◆ Task goal
The answer must be every entry below, word for word, with the pictures left out.

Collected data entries
_ _ _

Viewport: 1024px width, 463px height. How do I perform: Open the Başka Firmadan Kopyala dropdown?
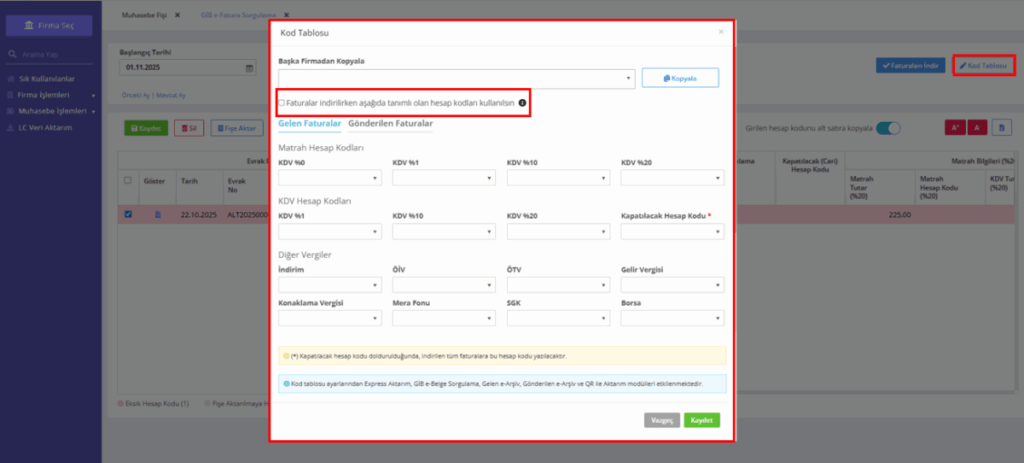pos(456,78)
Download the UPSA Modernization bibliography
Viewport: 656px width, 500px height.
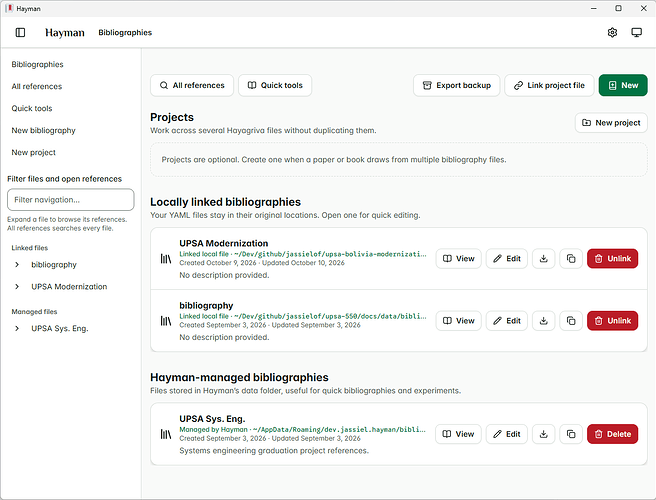(543, 259)
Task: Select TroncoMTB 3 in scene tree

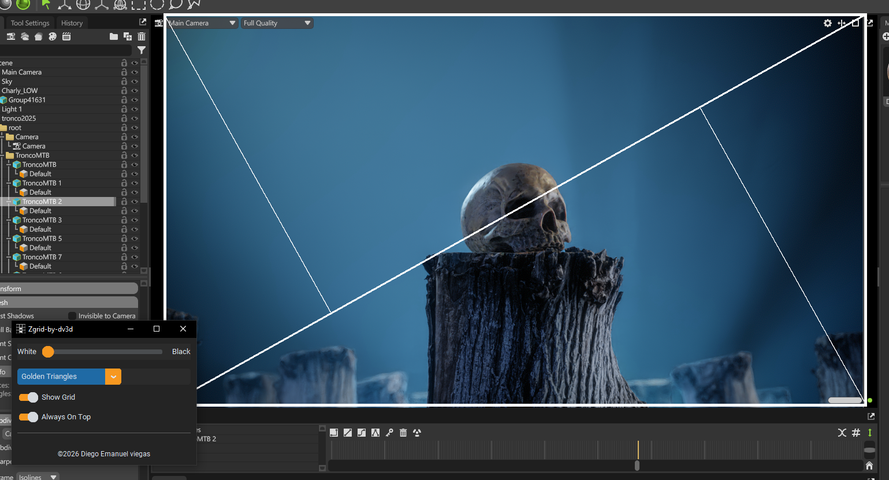Action: [42, 220]
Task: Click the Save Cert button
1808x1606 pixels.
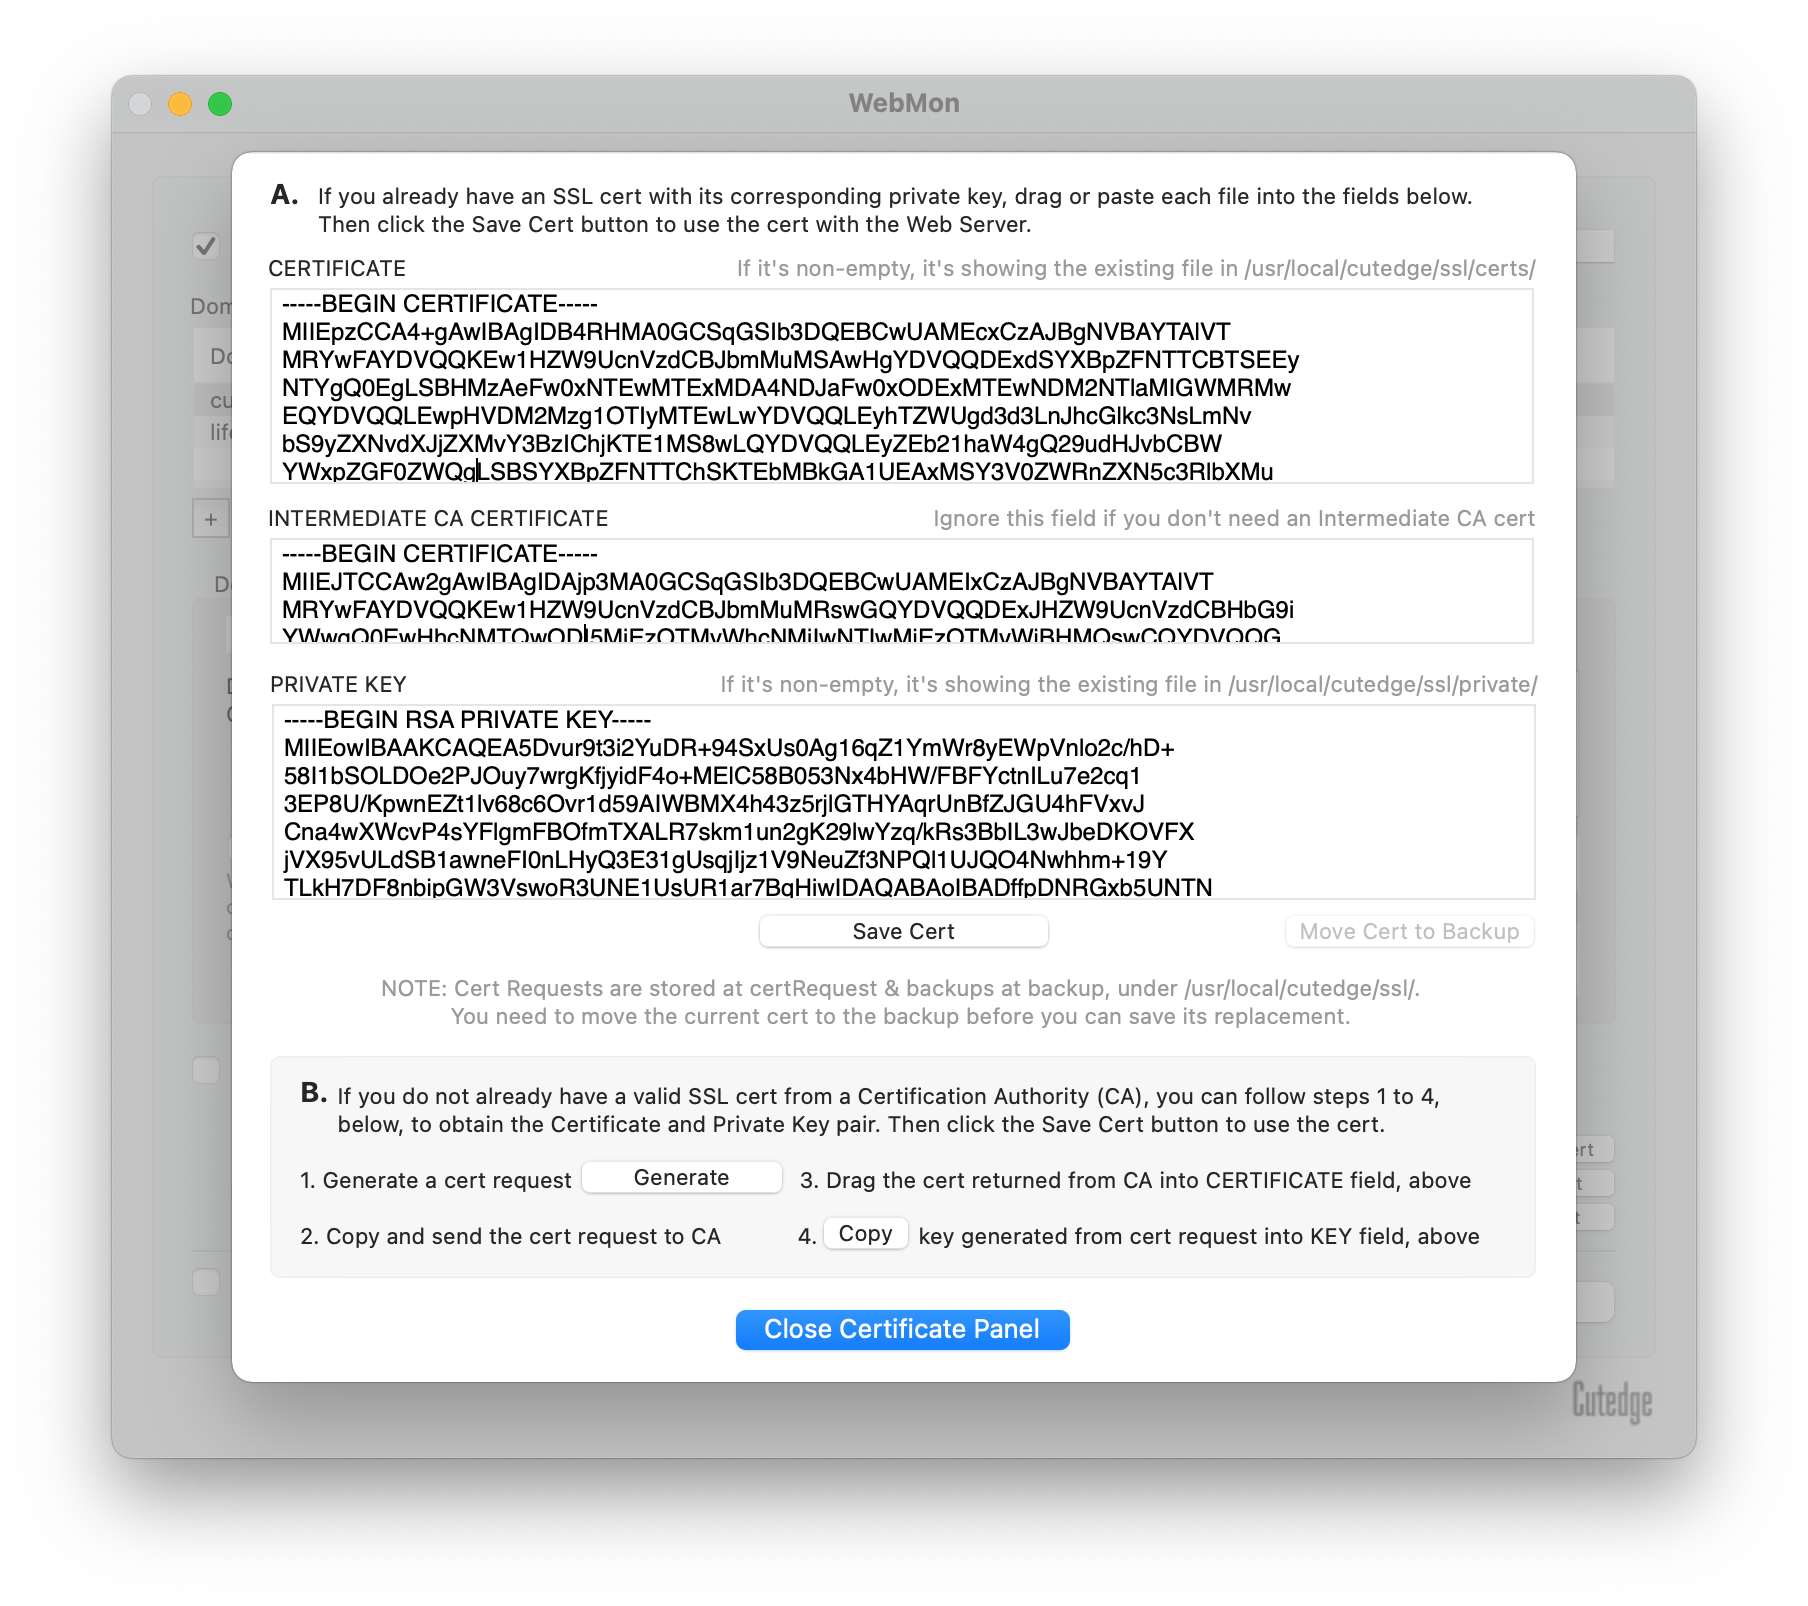Action: pos(903,931)
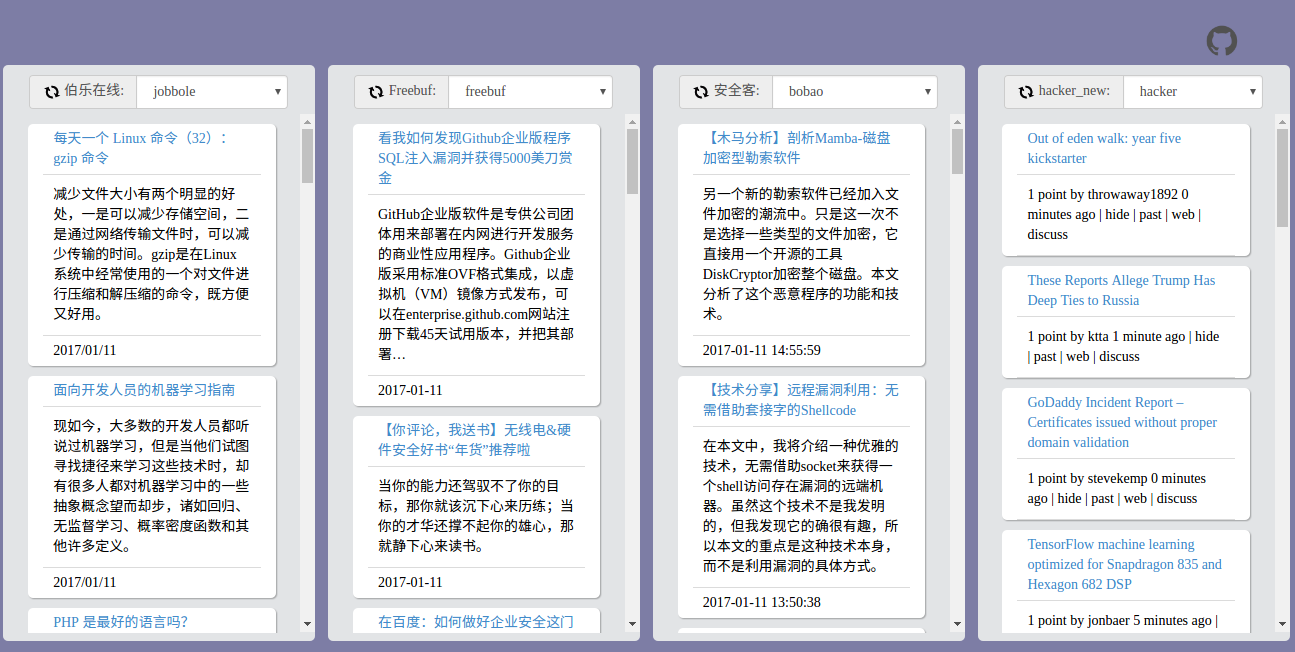Screen dimensions: 1295x652
Task: Click refresh icon beside 伯乐在线 label
Action: coord(52,92)
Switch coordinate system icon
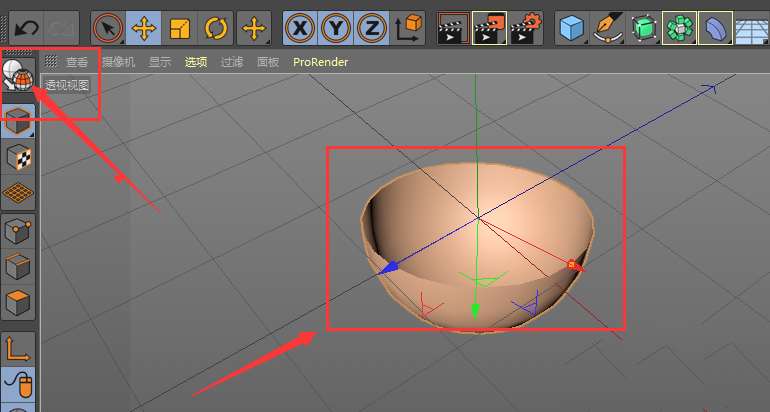The height and width of the screenshot is (412, 770). coord(408,28)
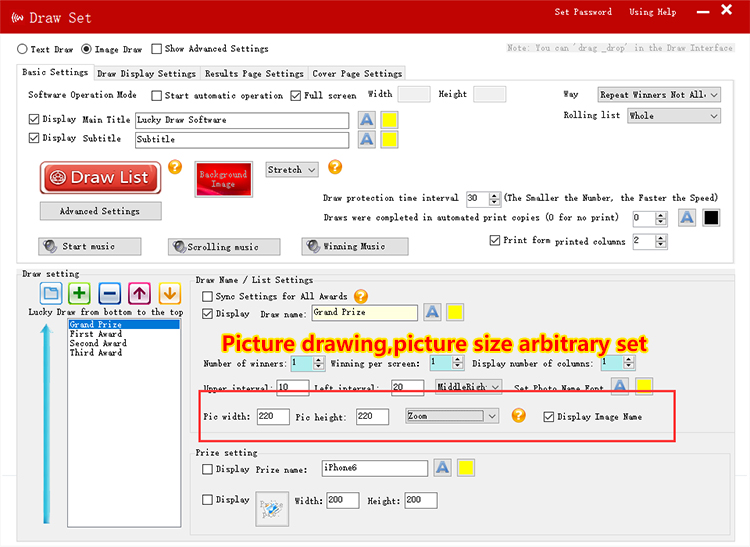
Task: Switch to Draw Display Settings tab
Action: (146, 73)
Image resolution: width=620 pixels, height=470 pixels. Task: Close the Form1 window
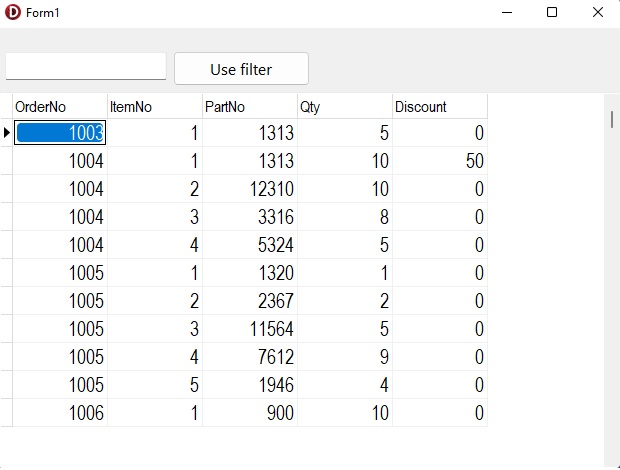[x=598, y=13]
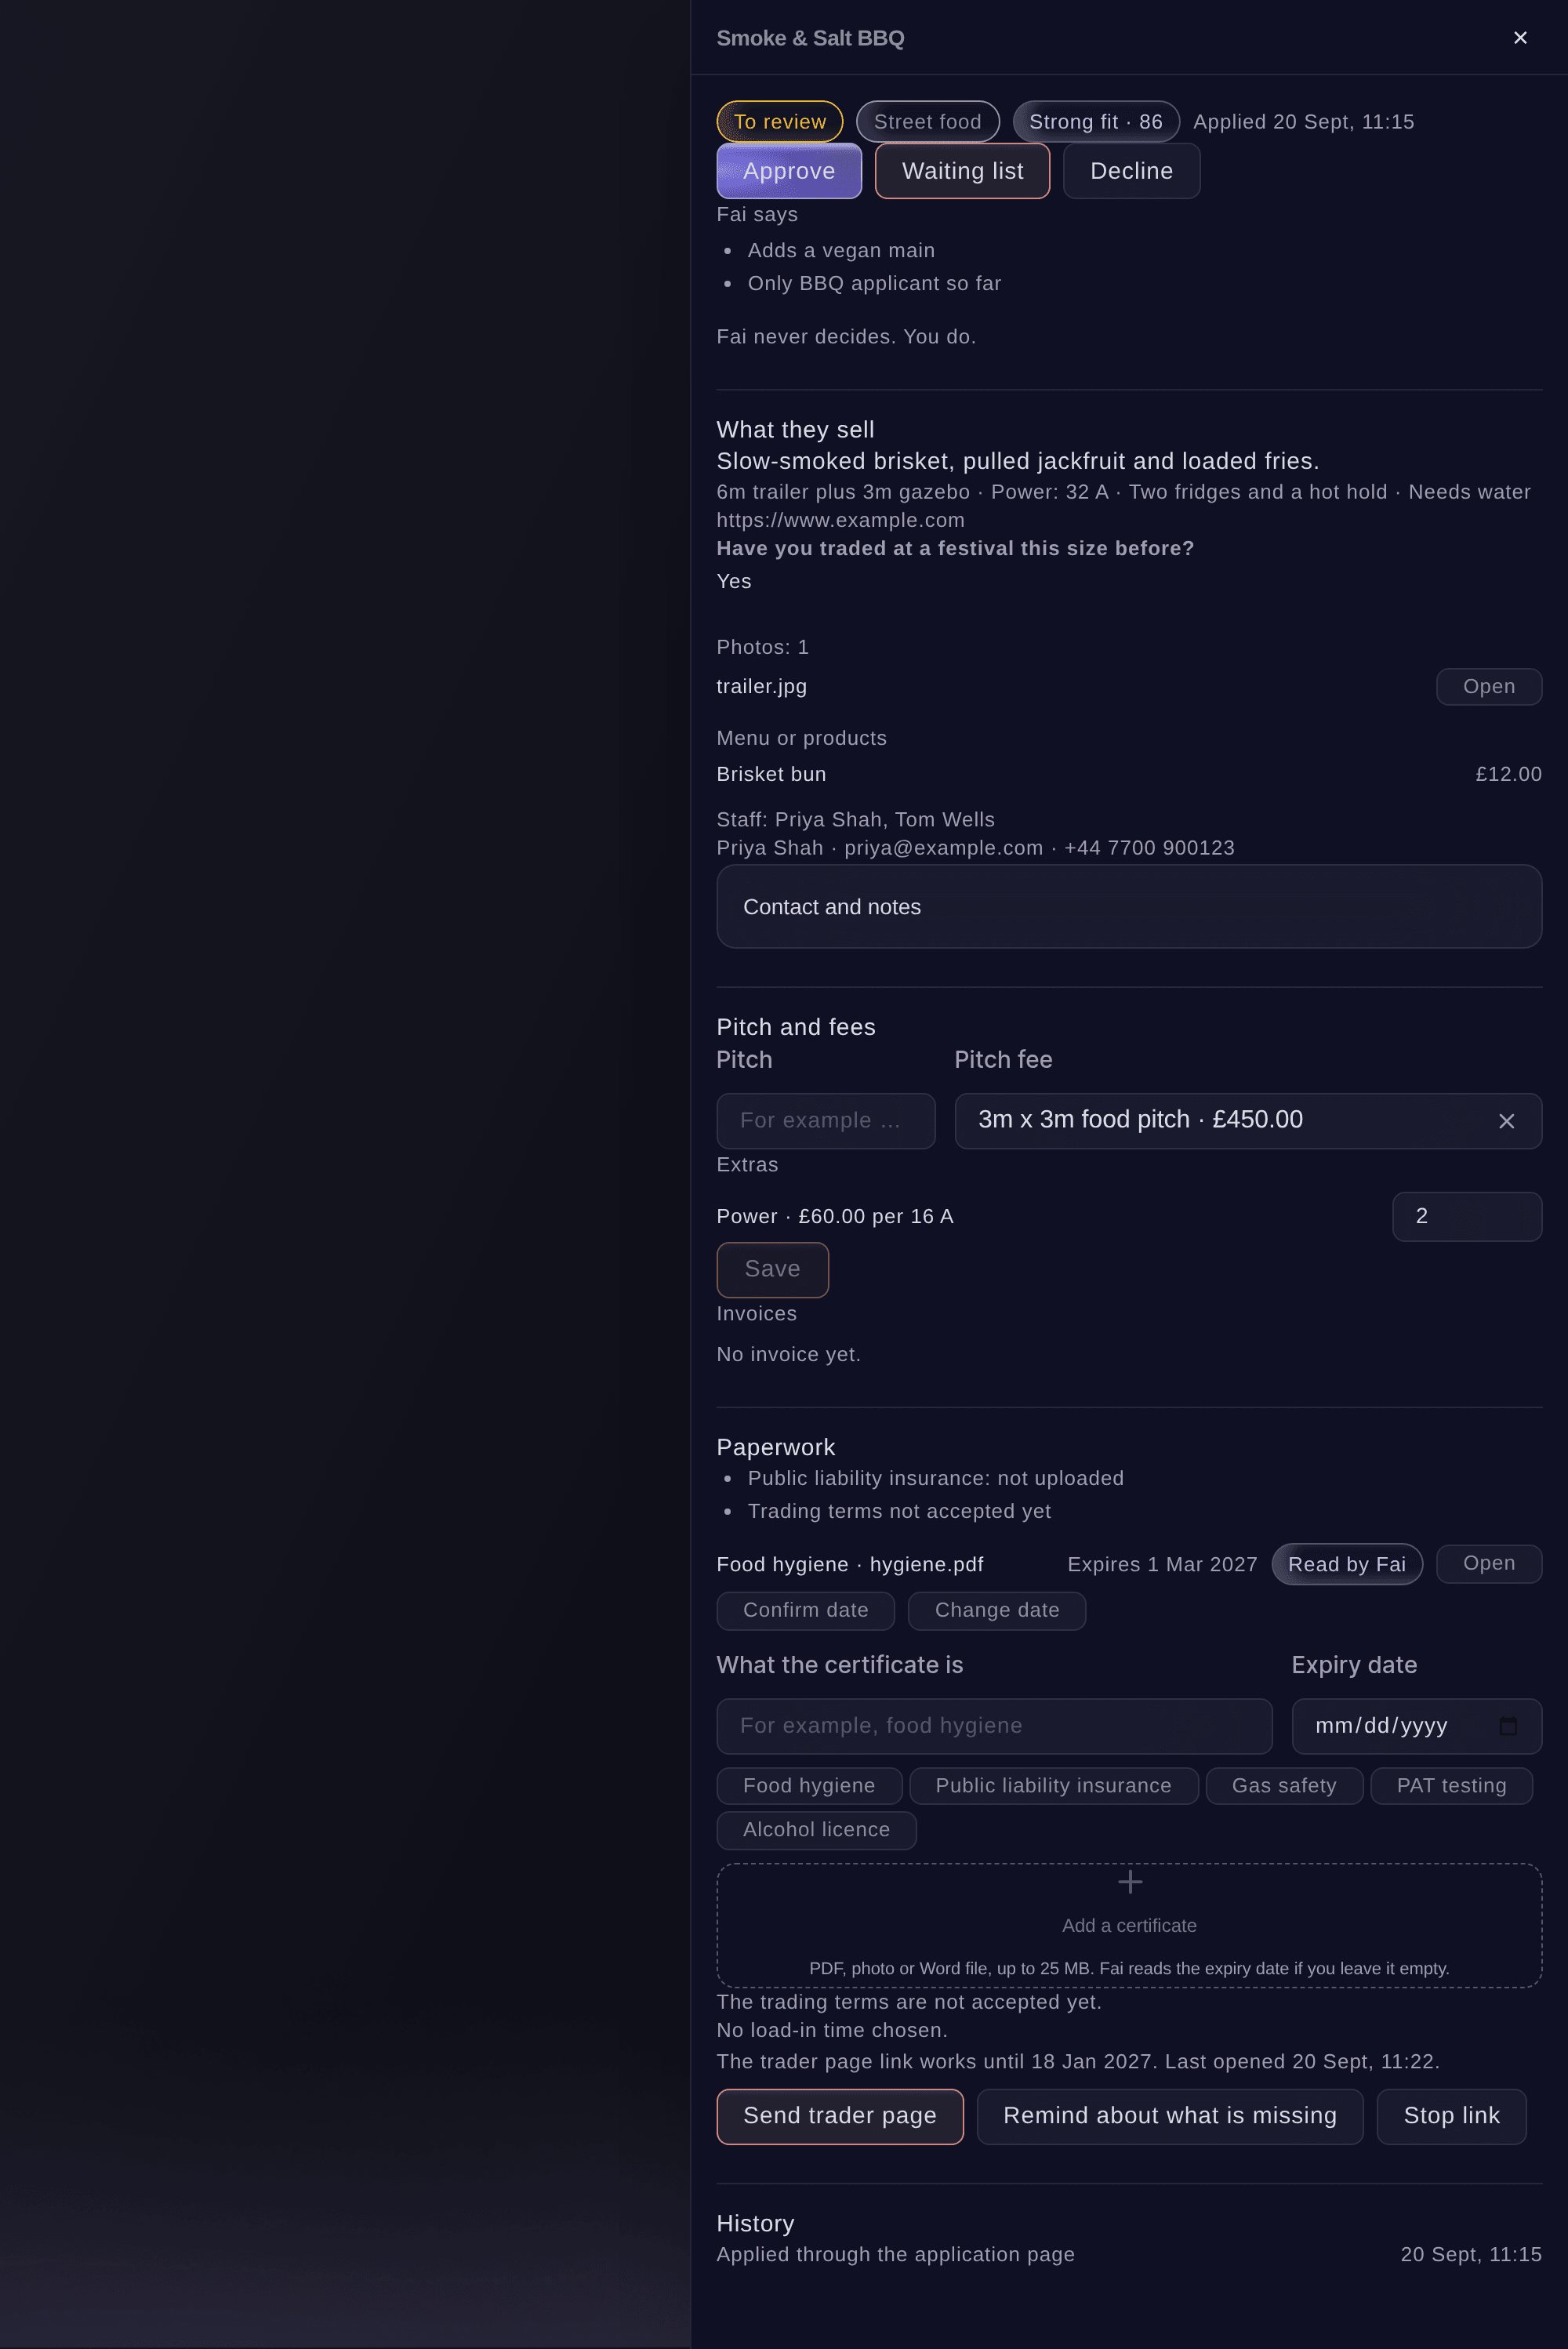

_ _ _

◆ Solution for this problem
Viewport: 1024px width, 463px height. How do I perform: Open the Başka Firmadan Kopyala dropdown?
pos(456,78)
Download the UPSA Modernization bibliography
Viewport: 656px width, 500px height.
(543, 259)
Task: Select TroncoMTB 3 in scene tree

Action: [42, 220]
Task: Click the Save Cert button
1808x1606 pixels.
Action: pos(903,931)
Screen dimensions: 1295x652
Task: Click refresh icon beside 伯乐在线 label
Action: coord(52,92)
Switch coordinate system icon
The height and width of the screenshot is (412, 770). coord(408,28)
Task: Switch to Draw Display Settings tab
Action: (146, 73)
Image resolution: width=620 pixels, height=470 pixels. Task: Close the Form1 window
[x=598, y=13]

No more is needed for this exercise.